A lot of small business owners are seeing the same pattern in search right now. Impressions are holding up. Sometimes they’re even rising. But clicks feel softer, especially on informational searches.
That’s not your imagination. Google’s search results are changing fast.
According to Semrush’s AI Overviews study, AI Overviews appeared for 6.49% of queries in January 2025, climbed to 24.61% in July, and settled at 15.69% in November 2025. Semrush also found that the share of AI Overview-triggering queries with commercial intent grew from 8.15% to 18.57%, while transactional queries rose from 1.98% to 13.94%. In plain English, this is no longer just an informational-content problem.
For local businesses, the shift is more nuanced than the usual “SEO is dead” hot takes.

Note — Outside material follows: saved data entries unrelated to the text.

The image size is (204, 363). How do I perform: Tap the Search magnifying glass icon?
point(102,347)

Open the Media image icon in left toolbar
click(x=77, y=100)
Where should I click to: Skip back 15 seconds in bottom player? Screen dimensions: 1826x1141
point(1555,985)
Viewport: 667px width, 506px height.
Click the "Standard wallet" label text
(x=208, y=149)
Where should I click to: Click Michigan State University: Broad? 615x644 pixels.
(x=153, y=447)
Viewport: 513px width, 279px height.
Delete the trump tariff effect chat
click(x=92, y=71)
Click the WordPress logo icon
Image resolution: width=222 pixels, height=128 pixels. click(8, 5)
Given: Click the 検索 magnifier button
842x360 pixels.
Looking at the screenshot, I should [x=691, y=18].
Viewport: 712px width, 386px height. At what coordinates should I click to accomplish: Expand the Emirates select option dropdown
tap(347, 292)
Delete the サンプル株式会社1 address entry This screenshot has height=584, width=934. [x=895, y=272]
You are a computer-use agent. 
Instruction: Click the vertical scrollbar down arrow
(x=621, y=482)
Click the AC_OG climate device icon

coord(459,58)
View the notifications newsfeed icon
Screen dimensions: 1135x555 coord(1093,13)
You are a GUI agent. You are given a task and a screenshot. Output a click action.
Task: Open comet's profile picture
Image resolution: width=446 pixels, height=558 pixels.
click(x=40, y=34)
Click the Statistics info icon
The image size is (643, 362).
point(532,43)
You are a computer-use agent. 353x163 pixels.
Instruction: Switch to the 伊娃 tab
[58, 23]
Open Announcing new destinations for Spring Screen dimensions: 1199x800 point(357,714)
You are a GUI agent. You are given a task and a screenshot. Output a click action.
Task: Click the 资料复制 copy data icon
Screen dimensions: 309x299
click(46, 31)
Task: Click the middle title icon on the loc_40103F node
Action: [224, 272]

Local Falcon’s 2025 whitepaper found that AI Overviews appeared on 40.2% of the 60,000 local queries they studied. Their data also suggests AI Overviews currently place less emphasis on proximity than traditional local packs.
That matters. It means being the closest business to the searcher is not enough on its own. Your business profile, your website content, your reviews, and your proof all have to do more of the heavy lifting.
If you run a law firm, HVAC company, med spa, accounting firm, roofing company, dental practice, or any other local service business, here’s what I’d fix first.
1. Stop treating your Google Business Profile like a directory listing
Google says businesses with complete and accurate information are more likely to show up in local search results. It also says local ranking is influenced by relevance, distance, and prominence. That hasn’t changed.
What has changed is the amount of competition around that listing.
If AI Overviews are summarizing local options, Google needs clean signals about what you do, where you do it, and why you’re credible. A half-filled profile with two old photos and a vague category is not going to carry its weight.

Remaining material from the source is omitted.